Dubai is the closest we have to Atlantis, the ancient engineering feats: the kind of architecture we will not believe existed in 1,000, 2,000 years. It's also the closest man gets to God – that we forged this land ourselves, in the most absurd shape possible, an island in the shape of a palm, a palm it turns out one of the most impossible-to-traverse shapes in all of existence, the retconned monorail on top of the Palm Jumeirah a sort of million-dollar monument to man's folly. There is something doomed about it, Babylonian: so many of the towers come in pairs, like the ancient statues; the logistics of the place make absolutely no sense at all. We travel done a herringbone paved motorway and I wonder how long it took. We look at a skyline unburdened by cranes and machinery and I wonder where this city came from. There is something featureless about it: the sea doesn't move, people barely touch the pavements during the heat of the day. Dubai is like a rushed videogame: it could be alive, one day, when it's finished, when the algorithm that blows trash around the streets is finally coded. Until then it is just blocks in the approximate shape of a city people could live in. It's GTA III.

········

▸ EXERCISES
1/ Answer the following questions using the passage on Dubai.
(a) In what shape was the island built?
(b) What does the passage call the monorail on top of the Palm Jumeirah?
(c) Which video game does the passage name in its final sentence?
2/ Retype the rows without any changes, starting at the line that contains "You are a computer-use agent. Screen" and ending with the last of the rows.
The passage on Dubai and the rows that follow it were taken from unrelated sources.

········

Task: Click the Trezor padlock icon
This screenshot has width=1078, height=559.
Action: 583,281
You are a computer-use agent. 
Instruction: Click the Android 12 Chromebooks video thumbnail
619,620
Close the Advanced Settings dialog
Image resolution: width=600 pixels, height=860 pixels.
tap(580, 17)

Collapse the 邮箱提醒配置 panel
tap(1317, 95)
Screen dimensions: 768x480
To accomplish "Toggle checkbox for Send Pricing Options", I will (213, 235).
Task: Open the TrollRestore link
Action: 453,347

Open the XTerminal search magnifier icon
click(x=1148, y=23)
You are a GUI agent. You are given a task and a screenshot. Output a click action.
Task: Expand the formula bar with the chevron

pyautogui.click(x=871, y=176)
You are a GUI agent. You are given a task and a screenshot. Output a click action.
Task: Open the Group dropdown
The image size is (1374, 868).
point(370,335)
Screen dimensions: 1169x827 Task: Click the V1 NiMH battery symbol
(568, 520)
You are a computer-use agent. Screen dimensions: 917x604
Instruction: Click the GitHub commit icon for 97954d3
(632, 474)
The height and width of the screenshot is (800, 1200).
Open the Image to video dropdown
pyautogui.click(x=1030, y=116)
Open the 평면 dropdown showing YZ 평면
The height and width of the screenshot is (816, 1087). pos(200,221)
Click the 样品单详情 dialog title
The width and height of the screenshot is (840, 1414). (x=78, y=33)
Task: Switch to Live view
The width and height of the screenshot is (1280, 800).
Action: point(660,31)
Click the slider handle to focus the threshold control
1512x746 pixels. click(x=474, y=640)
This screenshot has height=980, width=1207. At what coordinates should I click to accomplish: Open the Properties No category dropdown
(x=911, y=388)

········

▸ EXPECTED RESPONSES
1/
(a) The shape of a palm.
(b) A sort of million-dollar monument to man's folly.
(c) GTA III.

2/
You are a computer-use agent. Screen dimensions: 917x604
Instruction: Click the GitHub commit icon for 97954d3
(632, 474)
The height and width of the screenshot is (800, 1200).
Open the Image to video dropdown
pyautogui.click(x=1030, y=116)
Open the 평면 dropdown showing YZ 평면
The height and width of the screenshot is (816, 1087). pos(200,221)
Click the 样品单详情 dialog title
The width and height of the screenshot is (840, 1414). (x=78, y=33)
Task: Switch to Live view
The width and height of the screenshot is (1280, 800).
Action: point(660,31)
Click the slider handle to focus the threshold control
1512x746 pixels. click(x=474, y=640)
This screenshot has height=980, width=1207. At what coordinates should I click to accomplish: Open the Properties No category dropdown
(x=911, y=388)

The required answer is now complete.